_Task directions_
Would you give all of the records again, exactly as they read?

Supplied material Block Start

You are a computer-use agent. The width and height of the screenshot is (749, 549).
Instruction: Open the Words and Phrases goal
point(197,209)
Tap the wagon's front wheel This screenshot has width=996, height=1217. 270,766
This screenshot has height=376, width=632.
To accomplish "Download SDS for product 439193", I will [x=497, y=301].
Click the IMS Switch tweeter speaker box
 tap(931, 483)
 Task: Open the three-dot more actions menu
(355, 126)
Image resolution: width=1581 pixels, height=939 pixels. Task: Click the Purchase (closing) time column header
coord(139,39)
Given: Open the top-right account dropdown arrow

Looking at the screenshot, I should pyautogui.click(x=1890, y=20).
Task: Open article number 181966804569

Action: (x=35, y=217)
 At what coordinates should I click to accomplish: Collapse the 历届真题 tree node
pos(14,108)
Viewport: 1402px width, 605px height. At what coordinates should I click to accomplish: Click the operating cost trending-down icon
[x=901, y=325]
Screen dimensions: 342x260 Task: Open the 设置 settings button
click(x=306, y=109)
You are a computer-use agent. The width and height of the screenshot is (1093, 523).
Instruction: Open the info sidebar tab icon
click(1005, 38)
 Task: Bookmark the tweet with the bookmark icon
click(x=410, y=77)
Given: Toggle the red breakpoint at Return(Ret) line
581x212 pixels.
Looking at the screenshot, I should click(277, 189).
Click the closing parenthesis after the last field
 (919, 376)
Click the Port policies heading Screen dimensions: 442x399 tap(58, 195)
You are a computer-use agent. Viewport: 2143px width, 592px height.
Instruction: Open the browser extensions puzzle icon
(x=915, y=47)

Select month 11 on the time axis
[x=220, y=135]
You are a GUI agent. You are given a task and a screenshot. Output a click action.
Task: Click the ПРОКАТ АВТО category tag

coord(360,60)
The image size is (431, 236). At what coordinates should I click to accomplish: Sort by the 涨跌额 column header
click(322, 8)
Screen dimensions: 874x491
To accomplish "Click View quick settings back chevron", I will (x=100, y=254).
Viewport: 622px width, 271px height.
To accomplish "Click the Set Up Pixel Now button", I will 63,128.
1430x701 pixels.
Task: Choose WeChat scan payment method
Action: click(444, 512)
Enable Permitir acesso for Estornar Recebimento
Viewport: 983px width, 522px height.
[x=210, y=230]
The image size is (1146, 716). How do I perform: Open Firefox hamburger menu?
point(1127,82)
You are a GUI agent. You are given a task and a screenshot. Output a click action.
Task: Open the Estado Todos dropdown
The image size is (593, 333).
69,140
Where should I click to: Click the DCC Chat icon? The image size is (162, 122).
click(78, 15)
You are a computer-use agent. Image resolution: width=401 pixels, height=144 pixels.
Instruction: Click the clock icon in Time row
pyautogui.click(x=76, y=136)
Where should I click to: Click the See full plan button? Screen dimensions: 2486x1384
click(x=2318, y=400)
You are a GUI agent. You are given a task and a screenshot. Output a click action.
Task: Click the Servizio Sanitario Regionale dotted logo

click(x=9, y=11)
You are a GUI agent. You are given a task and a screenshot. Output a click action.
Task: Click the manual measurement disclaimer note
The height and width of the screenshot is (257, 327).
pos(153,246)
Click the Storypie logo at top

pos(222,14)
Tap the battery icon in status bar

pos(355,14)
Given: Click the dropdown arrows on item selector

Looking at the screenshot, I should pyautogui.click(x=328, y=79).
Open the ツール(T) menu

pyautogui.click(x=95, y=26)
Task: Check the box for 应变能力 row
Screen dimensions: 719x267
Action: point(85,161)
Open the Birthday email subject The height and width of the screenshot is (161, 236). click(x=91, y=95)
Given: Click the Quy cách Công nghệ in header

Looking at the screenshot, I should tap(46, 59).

Supplied material Block End

_Task solution_
You are a computer-use agent. The width and height of the screenshot is (749, 549).
Instruction: Open the Words and Phrases goal
point(197,209)
Tap the wagon's front wheel This screenshot has width=996, height=1217. 270,766
This screenshot has height=376, width=632.
To accomplish "Download SDS for product 439193", I will [x=497, y=301].
Click the IMS Switch tweeter speaker box
 tap(931, 483)
 Task: Open the three-dot more actions menu
(355, 126)
Image resolution: width=1581 pixels, height=939 pixels. Task: Click the Purchase (closing) time column header
coord(139,39)
Given: Open the top-right account dropdown arrow

Looking at the screenshot, I should pyautogui.click(x=1890, y=20).
Task: Open article number 181966804569

Action: (x=35, y=217)
 At what coordinates should I click to accomplish: Collapse the 历届真题 tree node
pos(14,108)
Viewport: 1402px width, 605px height. At what coordinates should I click to accomplish: Click the operating cost trending-down icon
[x=901, y=325]
Screen dimensions: 342x260 Task: Open the 设置 settings button
click(x=306, y=109)
You are a computer-use agent. The width and height of the screenshot is (1093, 523).
Instruction: Open the info sidebar tab icon
click(1005, 38)
 Task: Bookmark the tweet with the bookmark icon
click(x=410, y=77)
Given: Toggle the red breakpoint at Return(Ret) line
581x212 pixels.
Looking at the screenshot, I should click(277, 189).
Click the closing parenthesis after the last field
 (919, 376)
Click the Port policies heading Screen dimensions: 442x399 tap(58, 195)
You are a computer-use agent. Viewport: 2143px width, 592px height.
Instruction: Open the browser extensions puzzle icon
(x=915, y=47)

Select month 11 on the time axis
[x=220, y=135]
You are a GUI agent. You are given a task and a screenshot. Output a click action.
Task: Click the ПРОКАТ АВТО category tag

coord(360,60)
The image size is (431, 236). At what coordinates should I click to accomplish: Sort by the 涨跌额 column header
click(322, 8)
Screen dimensions: 874x491
To accomplish "Click View quick settings back chevron", I will (x=100, y=254).
Viewport: 622px width, 271px height.
To accomplish "Click the Set Up Pixel Now button", I will 63,128.
1430x701 pixels.
Task: Choose WeChat scan payment method
Action: click(444, 512)
Enable Permitir acesso for Estornar Recebimento
Viewport: 983px width, 522px height.
[x=210, y=230]
The image size is (1146, 716). How do I perform: Open Firefox hamburger menu?
point(1127,82)
You are a GUI agent. You are given a task and a screenshot. Output a click action.
Task: Open the Estado Todos dropdown
The image size is (593, 333).
69,140
Where should I click to: Click the DCC Chat icon? The image size is (162, 122).
click(78, 15)
You are a computer-use agent. Image resolution: width=401 pixels, height=144 pixels.
Instruction: Click the clock icon in Time row
pyautogui.click(x=76, y=136)
Where should I click to: Click the See full plan button? Screen dimensions: 2486x1384
click(x=2318, y=400)
You are a GUI agent. You are given a task and a screenshot. Output a click action.
Task: Click the Servizio Sanitario Regionale dotted logo

click(x=9, y=11)
You are a GUI agent. You are given a task and a screenshot. Output a click action.
Task: Click the manual measurement disclaimer note
The height and width of the screenshot is (257, 327).
pos(153,246)
Click the Storypie logo at top

pos(222,14)
Tap the battery icon in status bar

pos(355,14)
Given: Click the dropdown arrows on item selector

Looking at the screenshot, I should pyautogui.click(x=328, y=79).
Open the ツール(T) menu

pyautogui.click(x=95, y=26)
Task: Check the box for 应变能力 row
Screen dimensions: 719x267
Action: point(85,161)
Open the Birthday email subject The height and width of the screenshot is (161, 236). click(x=91, y=95)
Given: Click the Quy cách Công nghệ in header

Looking at the screenshot, I should tap(46, 59).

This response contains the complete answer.